**TASK DETAILS**
According to the mailing-list message about a generic CLI SSO utility, what does a person have to do manually when using KeycloakInstalled?

**PROVIDED PASSAGE**
[keycloak-dev] generic cli sso utility
Bill Burke
bburke at redhat.com
Wed Aug 16 15:06:49 EDT 2017
On 8/16/17 7:58 AM, Stian Thorgersen wrote:
>
>
> On 15 August 2017 at 17:47, Bill Burke <bburke at redhat.com
> <mailto:bburke at redhat.com>> wrote:
>
> The end goal I want is that for CLI SSO, Keycloak is the SSO
> mechanism that can do kerberos, client-cert, or whatever mechanism
> the admin desires, and specific app CLI's only worry about
> propagating bearer tokens. More comments inline:
>
>
> On 8/15/17 2:46 AM, Stian Thorgersen wrote:
>
> I don't think leveraging a text-based browser is a good idea:
>
> * No-one has one installed and they suck big time. You
> probably need Cygwin on Windows to get one as well
> * Would require special themes to make anything that would be
> remotely usable
> * Not always usable on a remote shell. You need to do ssh (and
> other things) with special commands to have an emulated
> terminal rather than just a stream of characters
>
> As separate flow and/or extending direct grant to have some
> sort of challenge/response would probably be better.
>
> Thinking about 3 different use-cases for the CLI:
>
> * Desktop - in this case the system browser is probably the
> best option as there's then SSO between web and CLIs and
> there's the best UI available
>
> I like KeycloakInstalled, but its still a bit quirky. Person has
> to manually close the browser. KeycloakInstalled also probably
> needs a themeable splash screen after authentication completes.

**Dataset entries**
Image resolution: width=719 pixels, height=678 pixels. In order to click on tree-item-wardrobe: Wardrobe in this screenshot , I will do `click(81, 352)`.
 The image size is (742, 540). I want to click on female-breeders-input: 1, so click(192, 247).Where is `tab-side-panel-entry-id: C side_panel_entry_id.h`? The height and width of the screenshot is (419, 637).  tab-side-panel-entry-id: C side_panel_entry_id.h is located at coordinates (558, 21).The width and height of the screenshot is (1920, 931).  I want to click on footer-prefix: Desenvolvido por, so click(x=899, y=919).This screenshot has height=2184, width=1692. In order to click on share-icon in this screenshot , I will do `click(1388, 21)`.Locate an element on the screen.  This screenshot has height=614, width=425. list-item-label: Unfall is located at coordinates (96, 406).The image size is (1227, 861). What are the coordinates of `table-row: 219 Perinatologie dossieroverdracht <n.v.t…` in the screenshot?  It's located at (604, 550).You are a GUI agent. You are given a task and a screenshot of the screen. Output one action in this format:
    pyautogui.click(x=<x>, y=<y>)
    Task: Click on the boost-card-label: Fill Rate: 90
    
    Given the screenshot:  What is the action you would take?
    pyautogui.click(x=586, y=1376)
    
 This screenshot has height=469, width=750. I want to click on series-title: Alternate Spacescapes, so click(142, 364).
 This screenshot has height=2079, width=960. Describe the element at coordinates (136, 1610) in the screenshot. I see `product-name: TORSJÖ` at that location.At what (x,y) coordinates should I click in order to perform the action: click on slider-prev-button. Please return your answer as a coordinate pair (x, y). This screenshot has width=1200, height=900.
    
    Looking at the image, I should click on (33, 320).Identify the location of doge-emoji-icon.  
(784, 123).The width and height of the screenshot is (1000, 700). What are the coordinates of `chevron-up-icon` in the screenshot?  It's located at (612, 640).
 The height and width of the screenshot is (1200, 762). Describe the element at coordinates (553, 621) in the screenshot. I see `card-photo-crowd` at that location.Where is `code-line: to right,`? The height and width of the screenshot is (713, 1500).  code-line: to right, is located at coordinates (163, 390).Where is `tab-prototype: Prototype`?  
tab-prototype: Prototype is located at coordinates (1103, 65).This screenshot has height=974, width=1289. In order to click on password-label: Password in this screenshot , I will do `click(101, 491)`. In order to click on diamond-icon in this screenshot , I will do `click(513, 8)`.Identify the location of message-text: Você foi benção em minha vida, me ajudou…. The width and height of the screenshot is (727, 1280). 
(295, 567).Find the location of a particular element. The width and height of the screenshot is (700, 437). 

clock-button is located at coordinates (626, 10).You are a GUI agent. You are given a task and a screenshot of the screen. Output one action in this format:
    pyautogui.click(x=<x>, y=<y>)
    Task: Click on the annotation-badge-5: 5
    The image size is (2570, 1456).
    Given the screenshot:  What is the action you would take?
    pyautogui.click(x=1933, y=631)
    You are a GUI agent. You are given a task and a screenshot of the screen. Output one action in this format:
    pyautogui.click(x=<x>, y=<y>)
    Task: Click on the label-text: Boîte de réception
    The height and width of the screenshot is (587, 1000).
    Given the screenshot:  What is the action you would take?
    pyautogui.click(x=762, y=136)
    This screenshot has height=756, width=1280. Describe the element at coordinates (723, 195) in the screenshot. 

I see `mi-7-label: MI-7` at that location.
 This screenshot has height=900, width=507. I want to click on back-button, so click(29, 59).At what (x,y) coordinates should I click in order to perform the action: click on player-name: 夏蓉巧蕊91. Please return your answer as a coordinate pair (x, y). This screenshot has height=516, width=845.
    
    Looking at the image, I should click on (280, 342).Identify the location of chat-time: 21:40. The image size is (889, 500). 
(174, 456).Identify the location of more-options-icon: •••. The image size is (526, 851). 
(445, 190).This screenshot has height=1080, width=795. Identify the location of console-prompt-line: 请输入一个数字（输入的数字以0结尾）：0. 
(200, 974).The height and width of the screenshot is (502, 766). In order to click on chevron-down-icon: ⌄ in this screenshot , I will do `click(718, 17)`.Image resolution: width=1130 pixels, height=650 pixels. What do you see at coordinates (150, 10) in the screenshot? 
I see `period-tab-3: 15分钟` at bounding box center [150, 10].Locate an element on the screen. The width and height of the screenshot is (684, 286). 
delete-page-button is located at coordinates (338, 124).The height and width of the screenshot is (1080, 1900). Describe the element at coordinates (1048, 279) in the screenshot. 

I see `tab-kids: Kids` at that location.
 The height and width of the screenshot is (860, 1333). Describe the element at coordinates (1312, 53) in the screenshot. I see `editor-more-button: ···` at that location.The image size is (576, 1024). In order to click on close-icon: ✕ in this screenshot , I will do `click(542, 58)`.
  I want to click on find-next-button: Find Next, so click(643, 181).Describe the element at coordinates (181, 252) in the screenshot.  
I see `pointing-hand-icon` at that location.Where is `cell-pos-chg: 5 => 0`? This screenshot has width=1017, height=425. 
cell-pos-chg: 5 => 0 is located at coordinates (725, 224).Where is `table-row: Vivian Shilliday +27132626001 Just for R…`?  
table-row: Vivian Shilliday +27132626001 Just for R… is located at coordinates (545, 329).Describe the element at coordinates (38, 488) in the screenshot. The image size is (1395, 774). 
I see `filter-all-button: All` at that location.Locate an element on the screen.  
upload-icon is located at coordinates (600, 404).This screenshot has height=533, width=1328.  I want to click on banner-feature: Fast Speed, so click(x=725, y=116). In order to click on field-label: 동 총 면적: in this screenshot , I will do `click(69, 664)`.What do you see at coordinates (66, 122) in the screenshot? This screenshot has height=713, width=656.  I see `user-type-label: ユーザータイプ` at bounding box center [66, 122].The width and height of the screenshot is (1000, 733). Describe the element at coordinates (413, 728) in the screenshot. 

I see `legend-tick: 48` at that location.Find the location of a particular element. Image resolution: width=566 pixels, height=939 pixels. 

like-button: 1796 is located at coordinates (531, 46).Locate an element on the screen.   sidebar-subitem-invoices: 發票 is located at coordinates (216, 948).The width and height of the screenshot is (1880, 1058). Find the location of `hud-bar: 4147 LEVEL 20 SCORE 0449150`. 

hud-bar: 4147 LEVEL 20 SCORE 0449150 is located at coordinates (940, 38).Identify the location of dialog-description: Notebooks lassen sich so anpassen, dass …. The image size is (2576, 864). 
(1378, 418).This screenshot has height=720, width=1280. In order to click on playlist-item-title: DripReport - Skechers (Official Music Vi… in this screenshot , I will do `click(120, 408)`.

**REPLY**
They have to close the browser manually.